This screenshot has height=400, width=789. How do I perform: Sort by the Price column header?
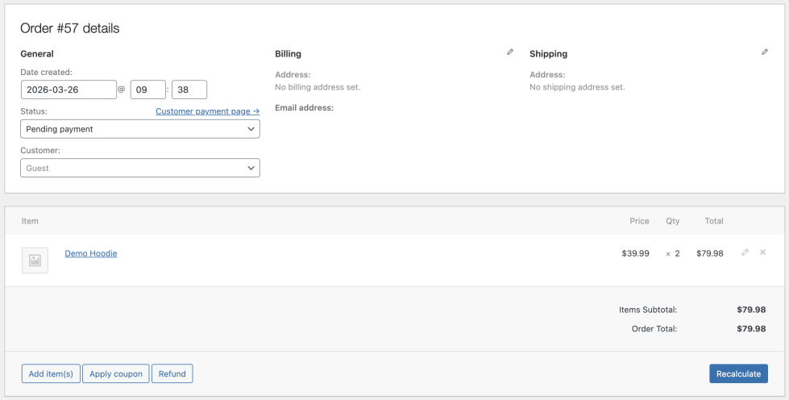(639, 221)
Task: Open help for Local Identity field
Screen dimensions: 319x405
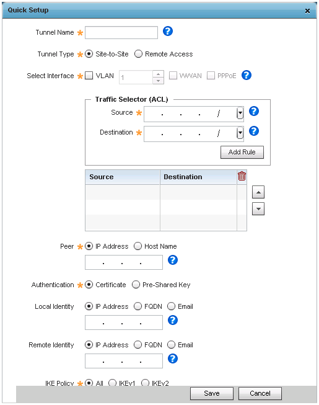Action: (x=173, y=320)
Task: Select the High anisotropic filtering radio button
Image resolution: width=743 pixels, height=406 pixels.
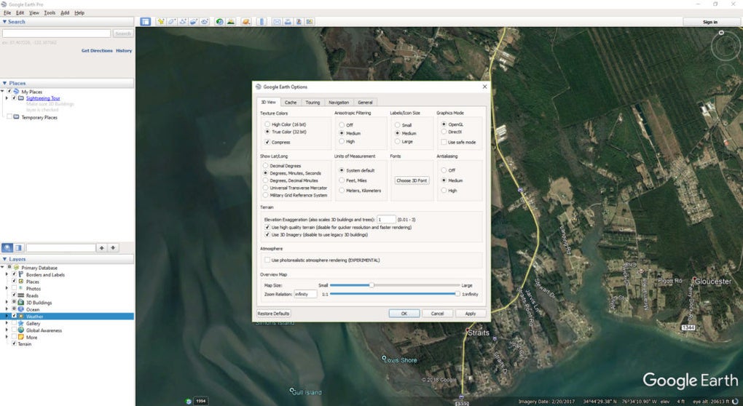Action: click(340, 142)
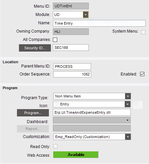
Task: Check the All Companies checkbox
Action: tap(55, 40)

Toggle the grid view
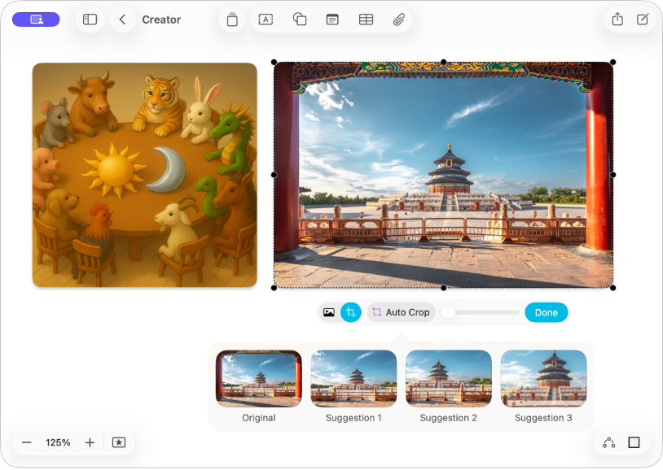point(634,442)
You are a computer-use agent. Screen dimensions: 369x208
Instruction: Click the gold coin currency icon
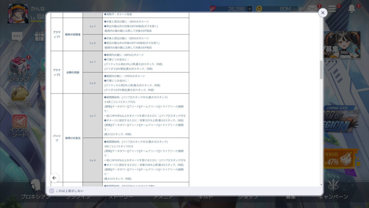(259, 9)
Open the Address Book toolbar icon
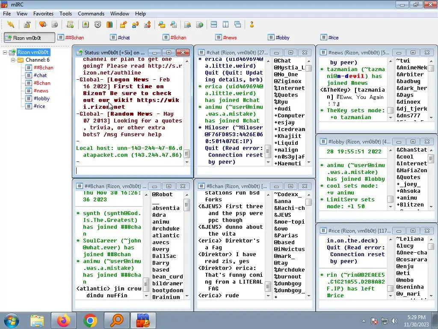 click(x=86, y=24)
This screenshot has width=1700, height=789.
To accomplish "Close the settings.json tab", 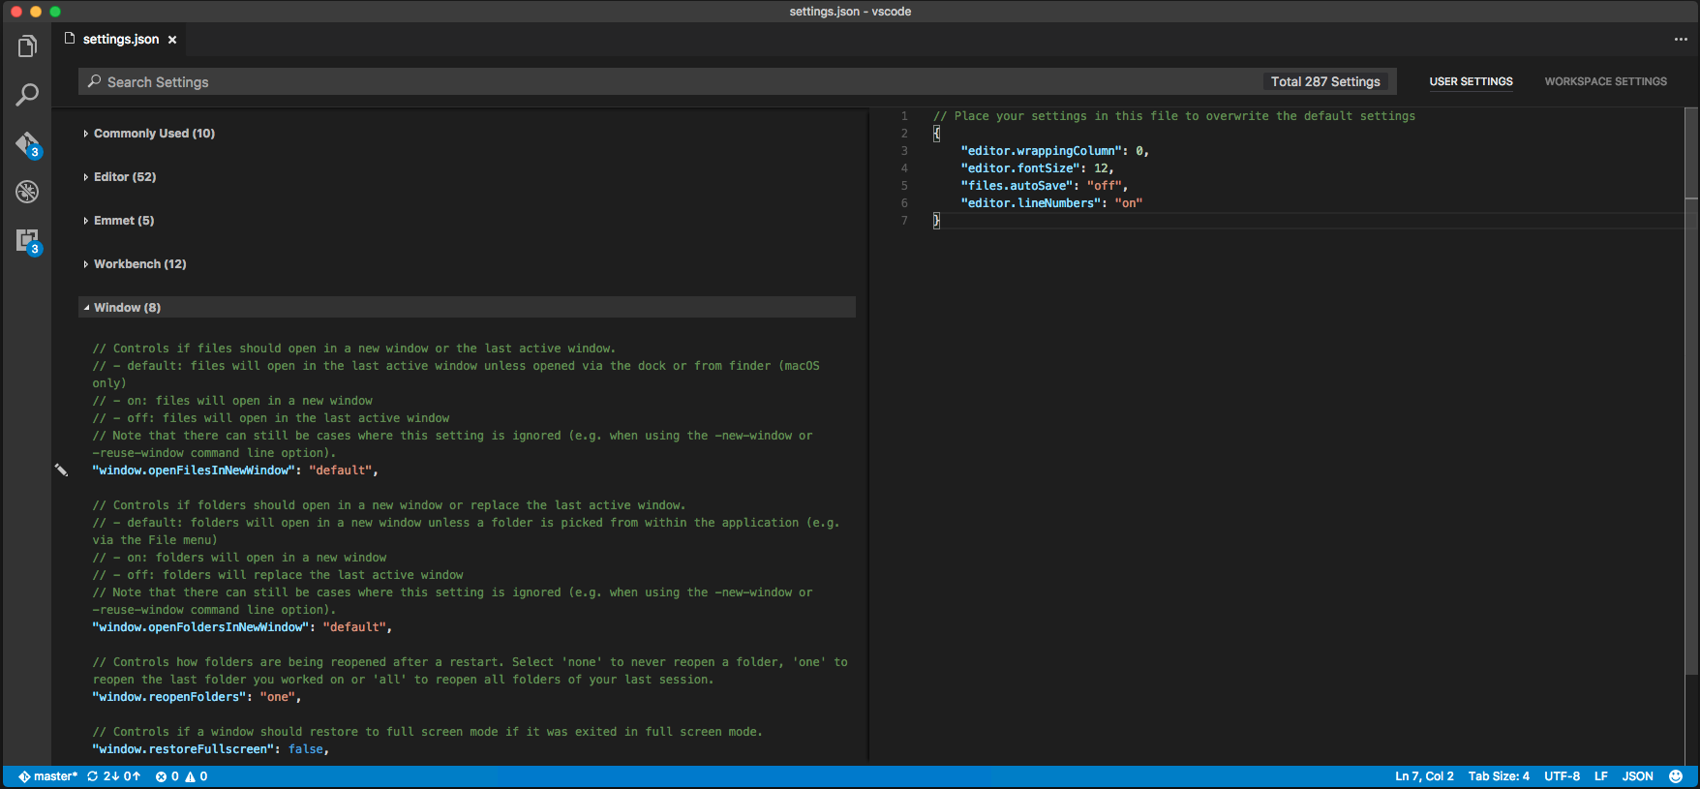I will tap(172, 40).
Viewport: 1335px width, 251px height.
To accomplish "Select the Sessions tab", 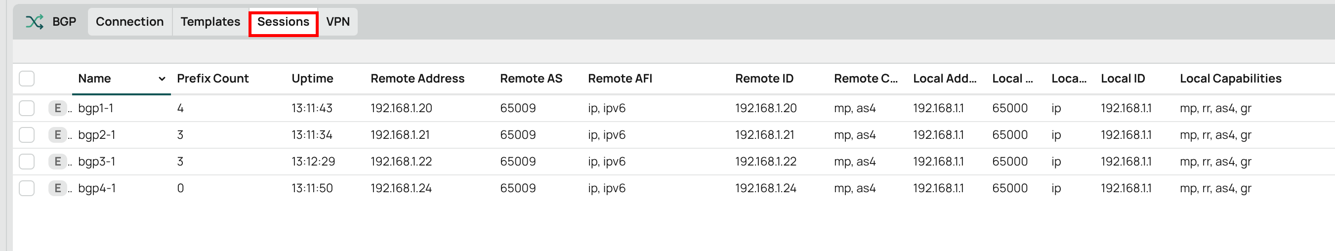I will [283, 22].
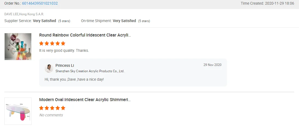Open the Modern Oval Iridescent Clear Acrylic title
The width and height of the screenshot is (299, 130).
(x=85, y=100)
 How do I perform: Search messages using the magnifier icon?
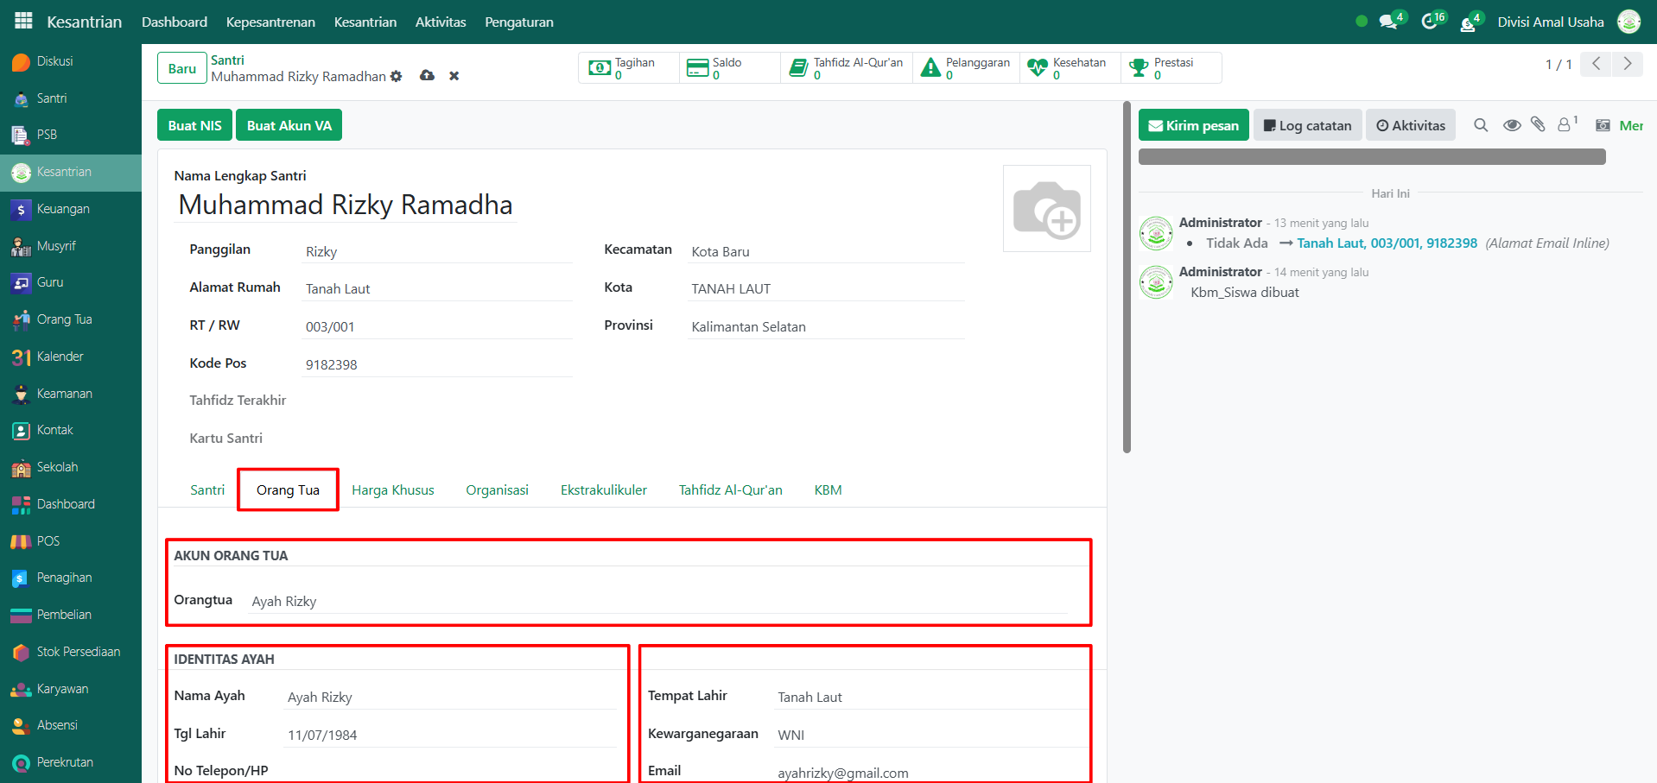1481,125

########################################

▶ [THE PROBLEM]: In the listing above, find the line holding "Image resolution: width=743" and the line holding "This screenshot has width=1700, height=789.". Reproduce those two lines and all between them exactly, leaving out pictures.

▶ [EXERCISE OUTPUT]:
Image resolution: width=743 pixels, height=406 pixels.
Action: click(340, 142)
Task: Check the All Companies checkbox
Action: tap(55, 40)

Toggle the grid view
point(634,442)
You are a computer-use agent. Screen dimensions: 369x208
Instruction: Click the gold coin currency icon
(259, 9)
Open the Address Book toolbar icon
 click(x=86, y=24)
This screenshot has width=1700, height=789.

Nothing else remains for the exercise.